En France, les réductions d’impôts directs décidées depuis 2000 en faveur des plus riches représentent un manque à gagner de 30 milliards d’euros par an pour les finances publiques, bien au-delà du seul « paquet cadeau » fiscal de Sarkozy en 2007. Si l’on y ajoute les réductions de cotisations sociales patronales décidées depuis 1992, dont au moins la moitié sont inefficaces en termes d’emploi, cela fait plus de 50 milliards par an ! D’énormes ressources publiques sont ainsi disponibles, sans croissance autre que qualitative, pour la « relance » d’un progrès social respectant les équilibres écologiques : éducation, santé et autres services publics, gardes d’enfants, personnes âgées, logement, mais aussi minima sociaux, contrôle public des banques, emplois jeunes de qualité, emplois durables dans de nouvelles activités d’utilité écologique et sociale, accompagnement de la reconversion des activités insoutenables. Elles permettraient d’investir massivement dans la « grande bifurcation » d’un système en faillite sur tous les plans.

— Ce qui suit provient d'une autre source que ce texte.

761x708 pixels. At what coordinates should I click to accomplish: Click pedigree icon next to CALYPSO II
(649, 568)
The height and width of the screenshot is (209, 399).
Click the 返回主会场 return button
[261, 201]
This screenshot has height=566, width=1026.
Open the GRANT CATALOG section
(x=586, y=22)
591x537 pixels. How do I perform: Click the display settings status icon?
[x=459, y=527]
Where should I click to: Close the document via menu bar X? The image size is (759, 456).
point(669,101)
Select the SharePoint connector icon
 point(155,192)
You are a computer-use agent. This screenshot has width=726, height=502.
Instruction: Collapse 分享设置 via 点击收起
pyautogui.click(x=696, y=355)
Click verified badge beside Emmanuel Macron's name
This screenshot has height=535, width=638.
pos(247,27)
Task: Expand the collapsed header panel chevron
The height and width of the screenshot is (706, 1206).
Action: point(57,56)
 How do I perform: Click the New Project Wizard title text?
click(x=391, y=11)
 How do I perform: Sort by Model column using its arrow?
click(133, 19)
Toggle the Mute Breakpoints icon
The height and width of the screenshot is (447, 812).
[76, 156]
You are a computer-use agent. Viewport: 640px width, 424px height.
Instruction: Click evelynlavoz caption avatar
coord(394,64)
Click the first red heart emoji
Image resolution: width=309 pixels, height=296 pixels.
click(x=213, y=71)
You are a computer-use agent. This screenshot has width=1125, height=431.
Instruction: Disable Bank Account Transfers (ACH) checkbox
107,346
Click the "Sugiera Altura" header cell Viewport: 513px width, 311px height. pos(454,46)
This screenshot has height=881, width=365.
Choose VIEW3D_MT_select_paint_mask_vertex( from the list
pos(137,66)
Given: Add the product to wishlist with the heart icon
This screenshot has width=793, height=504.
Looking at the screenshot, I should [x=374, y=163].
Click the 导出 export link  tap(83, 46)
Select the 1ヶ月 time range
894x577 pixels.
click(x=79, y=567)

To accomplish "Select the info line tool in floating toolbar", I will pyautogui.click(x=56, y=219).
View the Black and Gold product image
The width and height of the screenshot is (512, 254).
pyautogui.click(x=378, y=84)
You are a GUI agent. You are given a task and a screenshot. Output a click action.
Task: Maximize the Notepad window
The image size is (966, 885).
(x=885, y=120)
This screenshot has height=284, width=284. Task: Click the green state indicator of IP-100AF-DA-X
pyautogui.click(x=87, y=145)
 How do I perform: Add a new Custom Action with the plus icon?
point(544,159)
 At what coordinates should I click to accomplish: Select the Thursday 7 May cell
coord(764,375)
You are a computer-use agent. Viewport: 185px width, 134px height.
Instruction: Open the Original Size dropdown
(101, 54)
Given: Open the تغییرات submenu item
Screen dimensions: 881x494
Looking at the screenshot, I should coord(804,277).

Les « croissancistes » font penser à des pédiatres qui confondraient le développement d’un enfant avec sa prise de poids. Ils nous incitent à l’obésité économique, une pathologie qui peut être fatale. 2 % de croissance par an d’ici à 2100 signifie six fois plus de biens et de services produits. Indépendamment même de l’aggravation dramatique de la crise écologique que cette accumulation insensée provoquerait, franchement, six fois plus de quoi ? Quand arrête-t-on cette course folle ? Trop tard ou tout de suite ? La croissance fait désormais partie non pas des solutions, mais des problèmes.